### REQUIRED WORK
(1) In the dairy research extract, what was the Health and Nutrition Research and Science Budget for 2015/16?
(2) Please reproduce part of the dairy research extract word for word, beginning at the words "Key focus points" and stopping after "cost of production.".
(3) Write the next part of the dairy research extract, picking up after its final sentence.

### SOURCE EXTRACT
↓

Key focus points of the current Supporting Manufacturing Innovation & Sustainability program:
· Accelerating technology uptake into the Australian dairy processing sector by supporting commercially-relevant technology assessment and assisting processors to access larger buckets of available government funding sources
· Enhancing the sustainability of the dairy processing sector by supporting the processors to both track and make progress against industry targets to reduce GHG emissions intensity, consumptive water intensity and waste to landfill. Each of these environmental targets are coupled with clear commercial drivers in that energy, water and waste disposal costs are increasing at a rate which requires rapid industry respond in order to maintain any sort of international advantage in terms of cost of production.
· Ensuring that the value of current and previous DA research is realized for the benefit of Australian dairy farmers
As part of this new program, Dairy Australia has already completed three pilot-scale technology transfer projects that investigate the economic feasibility of innovative technologies designed to:
a) provide a non-thermal, low energy process to extend the shelf-life of dairy products as well as improve pathways for value addition to whey;
b) enhance the recovery of clean-in-place chemicals and reduce environmental discharge; and
c) optimise spray dryer control and reduce energy use.
Post Farm Gate R&D – Health and Nutrition Research and Science Budget
The Budget has progressively been rolled back in the last few years but is now dominated by the Fractures Trial Commitments. This funding will continue to contract over the forward estimates as the fractures trial comes to completion.
2014/15 – $584,000
2015/16 – $430,000
2016/17 – $495,000
DA invests in Human Health and Nutrition Research to ensure that dairy nutrition science is strong enough to support industry communication activities designed to improve consumers’, key influencers’ and policy makers’ confidence in dairy foods while highlighting evidence of the benefits of dairy.
This research has been vital in helping industry to counter the anti-dairy sentiment and fad diets (eg: Paleo) using the most up to date science. This research also provides real opportunities to enhance the health and nutrition benefits of dairy in the diet with a view to increasing consumer demand for dairy (eg: Fractures Trial working to provide strong scientific evidence that dairy foods help to reduce the risk of fractures in adults).

↑

(Data drawn from a collection)
↓

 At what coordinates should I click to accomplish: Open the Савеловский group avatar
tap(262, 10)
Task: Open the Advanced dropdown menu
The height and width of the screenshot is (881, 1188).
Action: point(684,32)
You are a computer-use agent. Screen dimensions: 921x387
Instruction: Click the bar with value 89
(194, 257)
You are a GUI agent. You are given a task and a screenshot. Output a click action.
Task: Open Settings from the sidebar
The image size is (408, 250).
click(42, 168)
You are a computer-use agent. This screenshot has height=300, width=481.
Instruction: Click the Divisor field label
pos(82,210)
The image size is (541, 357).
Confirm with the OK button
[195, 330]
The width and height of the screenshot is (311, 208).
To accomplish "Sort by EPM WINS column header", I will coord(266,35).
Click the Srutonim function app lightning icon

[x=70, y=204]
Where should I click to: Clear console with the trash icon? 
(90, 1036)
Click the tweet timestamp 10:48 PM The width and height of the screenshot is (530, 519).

↑

### ANSWERS TO EACH TASK
(1) $430,000

(2)
Key focus points of the current Supporting Manufacturing Innovation & Sustainability program:
· Accelerating technology uptake into the Australian dairy processing sector by supporting commercially-relevant technology assessment and assisting processors to access larger buckets of available government funding sources
· Enhancing the sustainability of the dairy processing sector by supporting the processors to both track and make progress against industry targets to reduce GHG emissions intensity, consumptive water intensity and waste to landfill. Each of these environmental targets are coupled with clear commercial drivers in that energy, water and waste disposal costs are increasing at a rate which requires rapid industry respond in order to maintain any sort of international advantage in terms of cost of production.

(3)
7. What are the alternatives for farmers to provide DA with feedback?
Aside from contacting DA by phone and email, many of our staff, board directors and RDP extension people are often out in the regions on farm or at various industry events and forums so there are plenty of informal opportunities to approach us face to face.
Farmers are able to provide us with feedback via our stakeholder tracking survey which contacts about 600 farmers twice a year. Farmers are asked directly about their satisfaction with levy investment, what’s working and not working and ideas/advice on how to meet the needs and expectations of farmers.
Also, every three to five years, the Federal Government requires an independent performance review of DA. This process collects feedback from stakeholders about DA’s effectiveness, efficiency, and achieved value for money and return on investment to the industry. Workshops are held in all dairy regions for all levy payers to attend or farmers can email a submission to the agency conducting the review.
Farmers can contact their RDP directly or attend organised events, workshops and local discussion groups. Farmers are also encouraged to join local or industry boards and committees (such as their local RDP).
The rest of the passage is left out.